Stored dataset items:
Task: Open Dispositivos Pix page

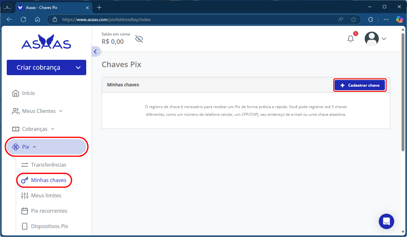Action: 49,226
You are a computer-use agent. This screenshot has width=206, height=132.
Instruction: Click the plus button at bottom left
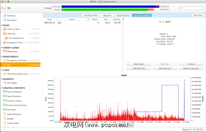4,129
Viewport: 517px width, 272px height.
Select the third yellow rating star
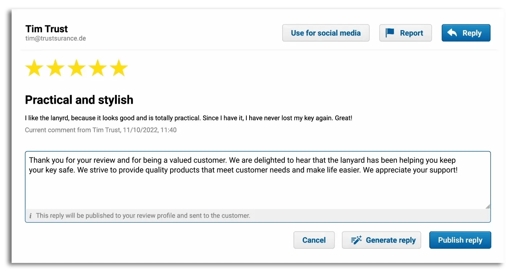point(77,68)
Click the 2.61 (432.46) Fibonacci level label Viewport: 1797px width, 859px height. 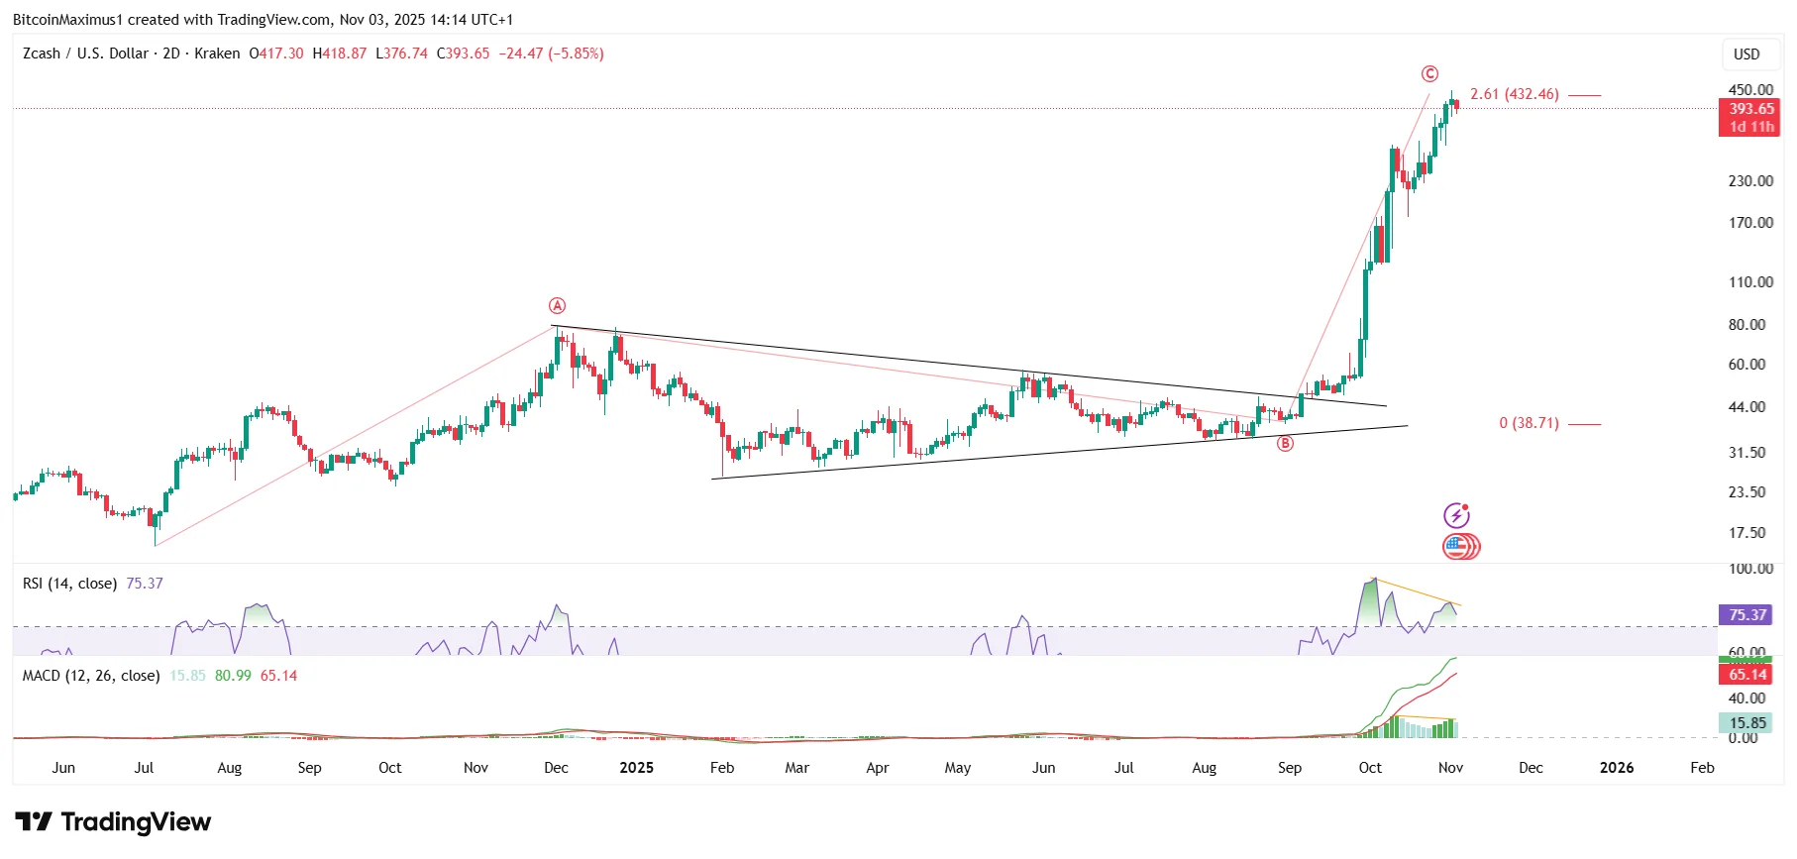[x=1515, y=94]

---

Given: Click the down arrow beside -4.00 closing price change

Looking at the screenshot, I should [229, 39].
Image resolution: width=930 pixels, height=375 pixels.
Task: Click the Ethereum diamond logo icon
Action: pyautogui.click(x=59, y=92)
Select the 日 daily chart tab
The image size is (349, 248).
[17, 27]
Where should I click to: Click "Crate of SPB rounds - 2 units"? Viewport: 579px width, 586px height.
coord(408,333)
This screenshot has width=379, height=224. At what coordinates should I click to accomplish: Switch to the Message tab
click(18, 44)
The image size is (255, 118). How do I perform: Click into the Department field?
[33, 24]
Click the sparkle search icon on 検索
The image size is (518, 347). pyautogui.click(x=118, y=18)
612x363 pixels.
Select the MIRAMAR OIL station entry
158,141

*PROBLEM:* Above are the records. Print exactly, and only, the lines from the line with "This screenshot has width=379, height=224." to the line with "612x363 pixels.", both inclusive.

*RESULT FOR THIS TASK:*
This screenshot has width=379, height=224. At what coordinates should I click to accomplish: Switch to the Message tab
click(18, 44)
The image size is (255, 118). How do I perform: Click into the Department field?
[33, 24]
Click the sparkle search icon on 検索
The image size is (518, 347). pyautogui.click(x=118, y=18)
612x363 pixels.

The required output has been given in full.